> [TEXT PASSAGE]:
%%

Our national AI strategy doesn't address the concerns of creators
Writers aren't scared of tools. We're wary of systems that take without consent and call it progress. That's the problem staring us down: AI trained on our books without permission, compensation, or clear limits.
New Zealand's current approach feels loose. The national AI strategy is vague, and the new arts plan, Amplify, somehow didn't even mention books. Meanwhile, AI companies train on pirate libraries and retail copies alike, then ship products that compete with us.
What's actually happening
- Models have been trained on huge datasets that include copyrighted books scraped without consent. Datasets like LibGen have been used for machine learning, putting licensed and pirated copies into the same blender.
- Writers around the world are pushing back. Hundreds of UK artists warned their government that giving away creative work would gut future income and cultural autonomy. Across the EU, creators argue the AI Act still misses the mark for rights-holders.
- In Australia, authors are rejecting a blanket copyright exception for AI training. As Trent Dalton put it, "AI just steals the shiny finished product." Thomas Keneally: "It's copyright. And our right has been taken away."
- Litigation is active and messy. One major case resulted in a reported settlement that still left a loophole: preventing training on pirated copies but not necessarily on purchased ones. That's a direct hit to authors' rights.

%%

> [INFORMATION PROVIDED]:
%%

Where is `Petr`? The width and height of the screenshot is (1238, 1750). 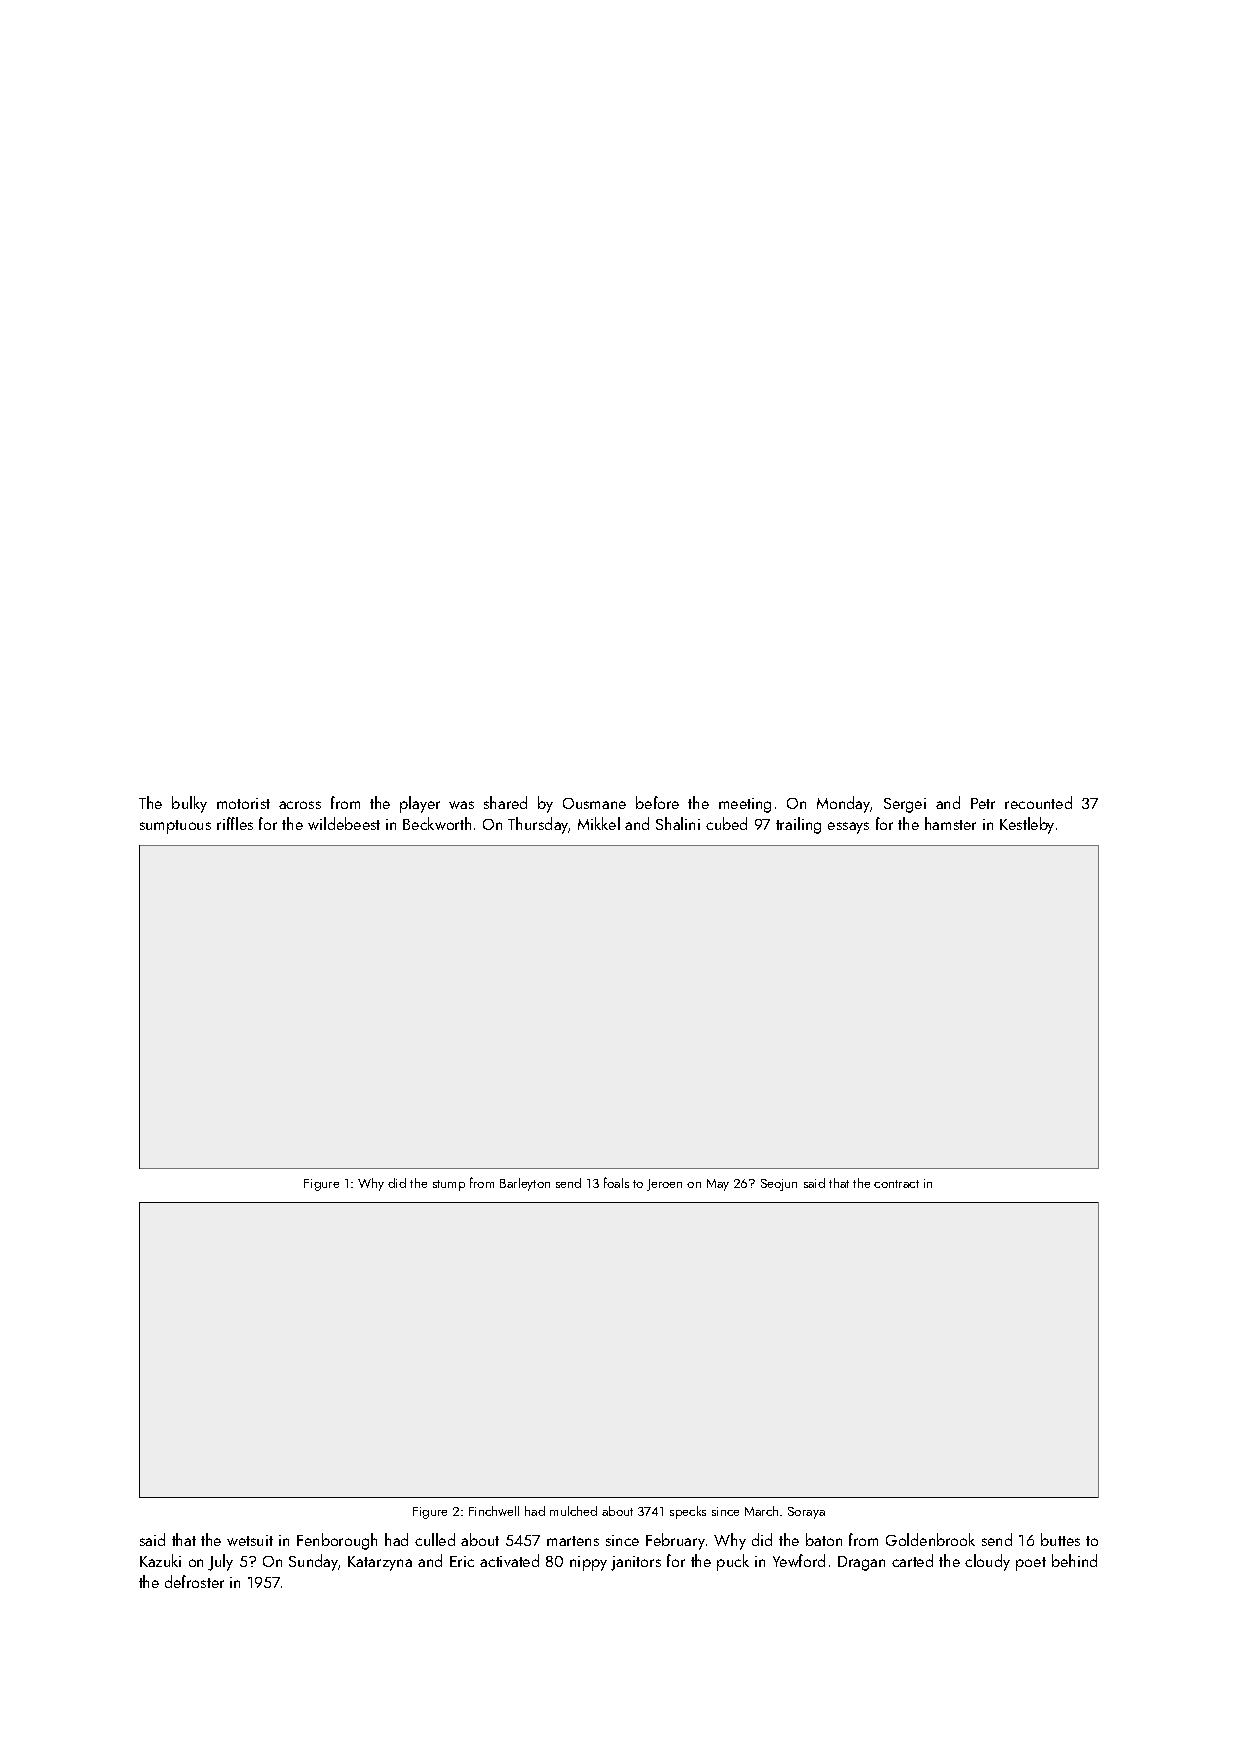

%%

> [WHAT TO DO]:
A – In the article about New Zealand's AI strategy, what did the new arts plan Amplify fail to mention?
B – Copy out the part of the article about New Zealand's AI strategy that starts at "- Writers around" and ends after "mark for rights-holders.", keeping every word unchanged.
C – Carry the article about New Zealand's AI strategy forward from its final sentence.

> [EXPECTED ANSWERS]:
A – It did not mention books.

B –
- Writers around the world are pushing back. Hundreds of UK artists warned their government that giving away creative work would gut future income and cultural autonomy. Across the EU, creators argue the AI Act still misses the mark for rights-holders.

C –
Why this matters for working writers
- Unlicensed training dilutes your income, your voice, and your edge. It floods the market with derivative work that looks like you but isn't you.
- Your contracts, reprint rights, and licensing leverage weaken when "good enough AI" is the fallback. That's a bargaining problem, not just a tech problem.
- We still have a strong reading culture. A 2025 Read NZ survey found 87% of New Zealand adults read a book in the past year. Protecting that ecosystem should be obvious policy.
- Our literature is part of national identity. If we don't set guardrails, we flatten our distinct voices into training data.
Moves you can make this week
- Audit and register: Register copyrights where possible. Track where your ebooks and audiobooks are distributed. Keep receipts, timestamps, drafts-evidence matters in takedowns and disputes.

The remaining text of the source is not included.